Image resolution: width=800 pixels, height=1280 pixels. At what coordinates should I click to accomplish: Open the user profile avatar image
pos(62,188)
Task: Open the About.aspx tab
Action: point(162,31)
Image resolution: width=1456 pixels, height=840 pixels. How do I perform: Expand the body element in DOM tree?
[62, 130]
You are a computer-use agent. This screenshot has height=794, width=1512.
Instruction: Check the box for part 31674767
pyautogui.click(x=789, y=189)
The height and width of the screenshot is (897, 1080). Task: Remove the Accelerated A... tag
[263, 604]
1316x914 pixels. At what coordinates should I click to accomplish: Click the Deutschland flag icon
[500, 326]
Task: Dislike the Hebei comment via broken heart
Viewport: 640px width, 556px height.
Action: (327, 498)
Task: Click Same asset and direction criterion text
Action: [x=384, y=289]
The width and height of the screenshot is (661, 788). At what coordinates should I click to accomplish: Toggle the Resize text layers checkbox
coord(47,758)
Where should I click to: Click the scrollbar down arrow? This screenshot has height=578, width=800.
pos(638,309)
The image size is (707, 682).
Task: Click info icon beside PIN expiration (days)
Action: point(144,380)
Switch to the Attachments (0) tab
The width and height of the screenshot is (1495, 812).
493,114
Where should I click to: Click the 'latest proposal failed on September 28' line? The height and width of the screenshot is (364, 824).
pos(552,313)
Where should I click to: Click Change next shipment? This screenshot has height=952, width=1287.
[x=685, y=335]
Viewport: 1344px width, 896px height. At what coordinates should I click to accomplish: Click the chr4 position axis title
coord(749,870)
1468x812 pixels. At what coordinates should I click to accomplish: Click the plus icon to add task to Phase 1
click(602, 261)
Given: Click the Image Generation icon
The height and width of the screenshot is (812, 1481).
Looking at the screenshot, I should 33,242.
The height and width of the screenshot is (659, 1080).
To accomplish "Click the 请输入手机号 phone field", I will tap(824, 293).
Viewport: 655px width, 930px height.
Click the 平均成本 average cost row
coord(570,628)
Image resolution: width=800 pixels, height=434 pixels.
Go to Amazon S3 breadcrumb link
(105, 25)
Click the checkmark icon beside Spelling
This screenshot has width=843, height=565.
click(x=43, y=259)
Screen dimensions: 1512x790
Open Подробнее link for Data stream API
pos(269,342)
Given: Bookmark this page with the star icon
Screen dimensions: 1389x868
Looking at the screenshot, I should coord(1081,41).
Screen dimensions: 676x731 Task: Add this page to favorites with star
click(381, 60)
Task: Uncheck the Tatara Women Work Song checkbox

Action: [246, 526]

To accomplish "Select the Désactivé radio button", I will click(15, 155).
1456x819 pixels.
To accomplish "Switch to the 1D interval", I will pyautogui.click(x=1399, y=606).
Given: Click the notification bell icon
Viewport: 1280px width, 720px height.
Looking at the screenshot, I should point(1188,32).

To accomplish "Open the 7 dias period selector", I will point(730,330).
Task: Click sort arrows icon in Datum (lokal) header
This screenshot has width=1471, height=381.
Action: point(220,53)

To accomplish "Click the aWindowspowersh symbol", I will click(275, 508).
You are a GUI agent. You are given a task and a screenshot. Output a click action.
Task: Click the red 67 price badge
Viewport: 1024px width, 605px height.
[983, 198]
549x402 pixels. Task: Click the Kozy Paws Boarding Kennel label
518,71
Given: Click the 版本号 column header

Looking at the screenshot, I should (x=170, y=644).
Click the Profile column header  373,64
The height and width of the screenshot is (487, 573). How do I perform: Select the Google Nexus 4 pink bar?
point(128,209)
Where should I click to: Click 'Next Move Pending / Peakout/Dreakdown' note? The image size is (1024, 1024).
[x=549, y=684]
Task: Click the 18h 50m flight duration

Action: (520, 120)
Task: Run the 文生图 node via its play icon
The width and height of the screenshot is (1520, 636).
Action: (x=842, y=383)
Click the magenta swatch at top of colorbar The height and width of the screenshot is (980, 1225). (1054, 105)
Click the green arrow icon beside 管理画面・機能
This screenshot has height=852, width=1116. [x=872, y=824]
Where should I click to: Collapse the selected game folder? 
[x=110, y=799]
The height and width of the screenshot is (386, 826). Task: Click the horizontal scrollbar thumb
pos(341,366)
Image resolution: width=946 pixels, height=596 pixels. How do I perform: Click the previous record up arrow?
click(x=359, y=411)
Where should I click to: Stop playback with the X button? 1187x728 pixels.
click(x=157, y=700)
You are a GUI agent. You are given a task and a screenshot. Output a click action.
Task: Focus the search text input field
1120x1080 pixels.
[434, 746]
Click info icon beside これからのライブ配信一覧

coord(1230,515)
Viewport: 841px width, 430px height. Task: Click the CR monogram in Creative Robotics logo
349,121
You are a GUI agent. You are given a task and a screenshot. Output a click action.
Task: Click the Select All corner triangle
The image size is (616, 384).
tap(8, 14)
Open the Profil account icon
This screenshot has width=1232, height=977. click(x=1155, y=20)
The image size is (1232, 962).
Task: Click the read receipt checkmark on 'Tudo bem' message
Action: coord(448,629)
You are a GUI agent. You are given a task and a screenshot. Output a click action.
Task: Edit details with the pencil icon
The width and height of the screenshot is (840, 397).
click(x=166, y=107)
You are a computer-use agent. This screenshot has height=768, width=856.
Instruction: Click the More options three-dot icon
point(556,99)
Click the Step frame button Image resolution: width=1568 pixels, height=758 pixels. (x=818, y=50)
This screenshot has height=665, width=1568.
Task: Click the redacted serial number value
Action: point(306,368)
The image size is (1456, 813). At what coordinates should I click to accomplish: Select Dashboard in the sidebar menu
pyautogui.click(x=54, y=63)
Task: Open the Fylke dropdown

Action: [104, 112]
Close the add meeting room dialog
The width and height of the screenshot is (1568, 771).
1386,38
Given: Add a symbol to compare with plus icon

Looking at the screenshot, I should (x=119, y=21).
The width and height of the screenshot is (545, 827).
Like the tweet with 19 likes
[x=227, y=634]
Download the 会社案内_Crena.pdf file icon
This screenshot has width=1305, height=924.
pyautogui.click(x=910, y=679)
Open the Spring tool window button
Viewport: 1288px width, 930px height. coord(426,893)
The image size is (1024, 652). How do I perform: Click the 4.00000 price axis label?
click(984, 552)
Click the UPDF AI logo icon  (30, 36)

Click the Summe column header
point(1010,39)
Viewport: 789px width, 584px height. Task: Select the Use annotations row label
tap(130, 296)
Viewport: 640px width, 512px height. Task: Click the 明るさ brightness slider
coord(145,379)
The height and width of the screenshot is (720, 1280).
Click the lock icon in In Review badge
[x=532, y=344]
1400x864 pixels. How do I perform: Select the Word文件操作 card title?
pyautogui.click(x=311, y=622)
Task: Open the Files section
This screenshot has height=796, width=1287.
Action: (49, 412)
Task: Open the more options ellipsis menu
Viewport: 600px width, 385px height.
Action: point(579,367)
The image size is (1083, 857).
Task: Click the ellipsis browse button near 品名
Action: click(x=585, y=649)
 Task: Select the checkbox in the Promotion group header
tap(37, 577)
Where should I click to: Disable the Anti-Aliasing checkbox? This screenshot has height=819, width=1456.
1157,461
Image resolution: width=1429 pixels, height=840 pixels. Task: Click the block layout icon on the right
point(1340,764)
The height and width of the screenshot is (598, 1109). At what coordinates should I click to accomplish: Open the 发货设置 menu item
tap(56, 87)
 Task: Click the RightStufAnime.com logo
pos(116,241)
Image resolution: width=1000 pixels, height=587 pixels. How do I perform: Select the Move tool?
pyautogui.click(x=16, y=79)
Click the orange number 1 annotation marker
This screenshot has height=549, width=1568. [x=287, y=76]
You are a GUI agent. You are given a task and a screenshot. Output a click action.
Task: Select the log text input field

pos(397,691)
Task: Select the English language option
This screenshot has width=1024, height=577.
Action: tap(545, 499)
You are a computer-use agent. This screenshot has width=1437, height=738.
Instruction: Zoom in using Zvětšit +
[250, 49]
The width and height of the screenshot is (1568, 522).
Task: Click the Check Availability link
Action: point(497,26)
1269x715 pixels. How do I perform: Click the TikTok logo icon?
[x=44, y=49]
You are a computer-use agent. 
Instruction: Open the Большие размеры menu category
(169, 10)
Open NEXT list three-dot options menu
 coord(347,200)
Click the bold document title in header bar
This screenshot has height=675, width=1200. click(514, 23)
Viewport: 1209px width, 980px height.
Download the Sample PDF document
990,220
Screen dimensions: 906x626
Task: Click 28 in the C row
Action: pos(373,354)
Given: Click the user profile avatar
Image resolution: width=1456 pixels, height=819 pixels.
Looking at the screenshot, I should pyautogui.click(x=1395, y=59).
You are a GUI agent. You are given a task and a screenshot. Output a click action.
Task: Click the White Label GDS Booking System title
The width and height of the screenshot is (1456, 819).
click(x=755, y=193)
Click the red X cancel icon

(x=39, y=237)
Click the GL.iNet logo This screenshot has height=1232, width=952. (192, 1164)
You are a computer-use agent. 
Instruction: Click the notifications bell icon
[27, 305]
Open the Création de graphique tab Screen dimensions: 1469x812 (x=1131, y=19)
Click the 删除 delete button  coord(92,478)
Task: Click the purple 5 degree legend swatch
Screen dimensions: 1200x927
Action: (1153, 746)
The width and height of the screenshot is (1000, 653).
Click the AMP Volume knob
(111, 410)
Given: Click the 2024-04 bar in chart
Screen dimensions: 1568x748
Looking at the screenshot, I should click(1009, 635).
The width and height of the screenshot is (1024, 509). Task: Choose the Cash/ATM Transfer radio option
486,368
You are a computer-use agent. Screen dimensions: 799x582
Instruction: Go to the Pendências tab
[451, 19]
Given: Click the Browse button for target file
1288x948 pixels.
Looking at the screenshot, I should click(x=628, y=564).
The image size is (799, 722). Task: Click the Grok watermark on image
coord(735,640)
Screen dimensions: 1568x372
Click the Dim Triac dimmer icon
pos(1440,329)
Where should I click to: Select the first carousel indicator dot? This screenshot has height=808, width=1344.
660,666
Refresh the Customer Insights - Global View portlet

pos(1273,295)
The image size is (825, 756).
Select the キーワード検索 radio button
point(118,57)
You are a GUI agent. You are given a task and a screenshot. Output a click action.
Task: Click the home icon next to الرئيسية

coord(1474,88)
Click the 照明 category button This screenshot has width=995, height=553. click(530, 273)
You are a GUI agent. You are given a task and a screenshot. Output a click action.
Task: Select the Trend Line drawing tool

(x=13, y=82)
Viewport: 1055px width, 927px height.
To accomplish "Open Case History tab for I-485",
++++++++++++++++++++
- Problem details -
Rewrite the data between the lines holding "Given: Click the Image Generation icon" and "pos(269,342)", inclusive, with "breadcrumb link" replaced by "navigation link" and nothing else changed.

- Answer to the task -
Given: Click the Image Generation icon
The height and width of the screenshot is (812, 1481).
Looking at the screenshot, I should 33,242.
The height and width of the screenshot is (659, 1080).
To accomplish "Click the 请输入手机号 phone field", I will tap(824, 293).
Viewport: 655px width, 930px height.
Click the 平均成本 average cost row
coord(570,628)
Image resolution: width=800 pixels, height=434 pixels.
Go to Amazon S3 navigation link
(105, 25)
Click the checkmark icon beside Spelling
This screenshot has width=843, height=565.
click(x=43, y=259)
Screen dimensions: 1512x790
Open Подробнее link for Data stream API
pos(269,342)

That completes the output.